Centro Federal de Educação Tecnológica de Minas Gerais, Belo Horizonte, Brazil.
Stat Comput. 2022;32(1):14. doi: 10.1007/s11222-021-10074-y. Epub 2022 Jan 6.
Statistical modeling of temporal point patterns is an important problem in several areas. The Cox process, a Poisson process where the intensity function is stochastic, is a common model for such data. We present a new class of unidimensional Cox process models in which the intensity function assumes parametric functional forms that switch according to a continuous-time Markov chain. A novel methodology is introduced to perform exact (up to Monte Carlo error) Bayesian inference based on MCMC algorithms. The reliability of the algorithms depends on a variety of specifications which are carefully addressed, resulting in a computationally efficient (in terms of computing time) algorithm and enabling its use with large data sets. Simulated and real examples are presented to illustrate the efficiency and applicability of the methodology. A specific model to fit epidemic curves is proposed and used to analyze data from Dengue Fever in Brazil and COVID-19 in some countries.

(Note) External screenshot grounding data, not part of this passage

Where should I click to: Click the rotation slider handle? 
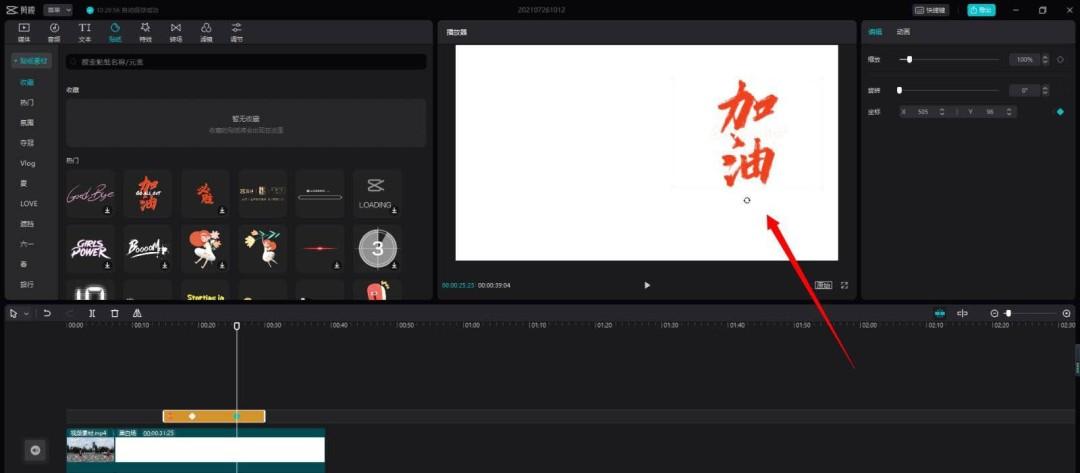(899, 90)
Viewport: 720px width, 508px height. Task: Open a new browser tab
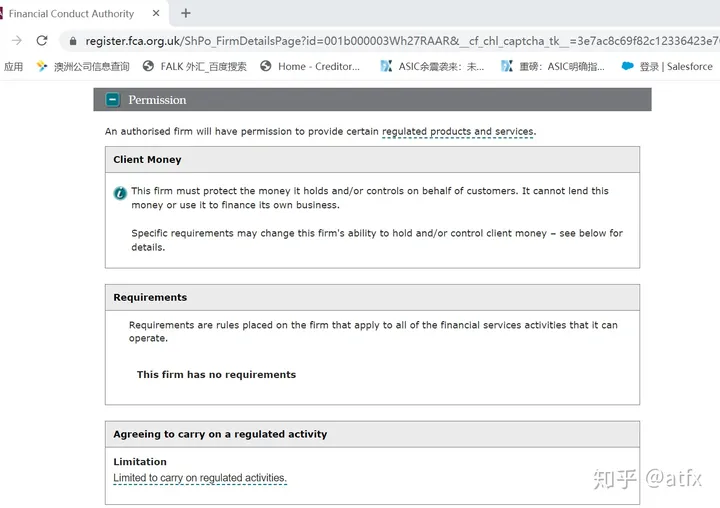[x=186, y=14]
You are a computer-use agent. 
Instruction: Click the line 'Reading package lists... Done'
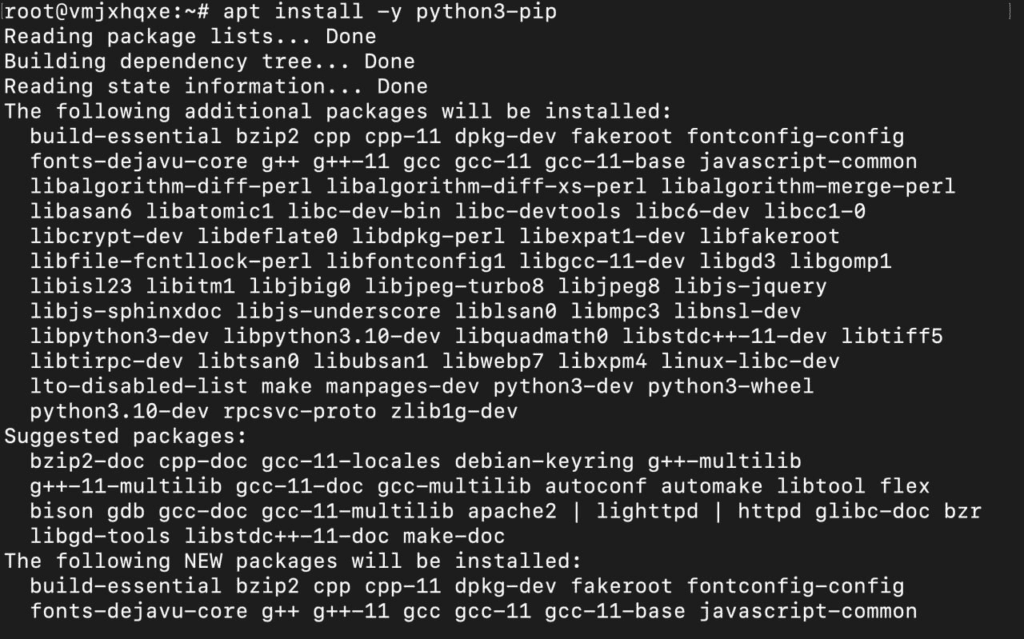(190, 37)
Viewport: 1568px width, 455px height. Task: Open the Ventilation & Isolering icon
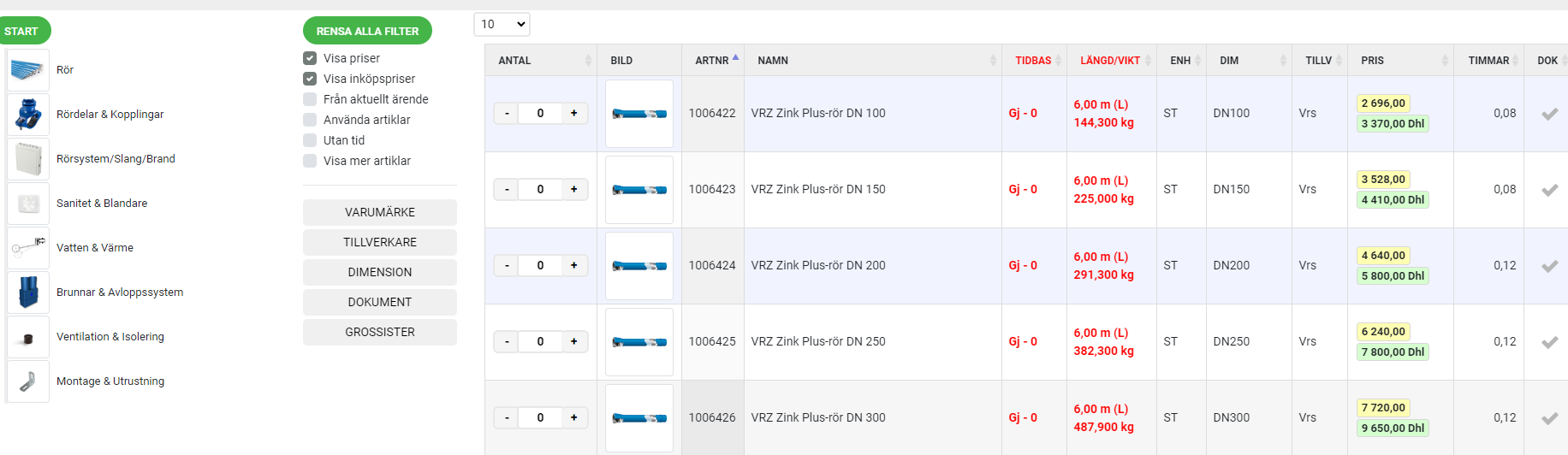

时间点模式的统计建模在多个领域都是一个重要问题。考克斯过程是强度函数为随机函数的泊松过程,是此类数据的常用模型。我们提出了一类新的一维考克斯过程模型,其中强度函数采用根据连续时间马尔可夫链切换的参数函数形式。引入了一种新颖的方法,基于马尔可夫链蒙特卡罗算法进行精确(直至蒙特卡罗误差)的贝叶斯推断。算法的可靠性取决于经过仔细处理的各种规范,从而产生一种计算效率高(就计算时间而言)的算法,并使其能够用于大数据集。给出了模拟和实际示例来说明该方法的效率和适用性。提出了一个用于拟合流行曲线的特定模型,并用于分析巴西登革热和一些国家新冠疫情的数据。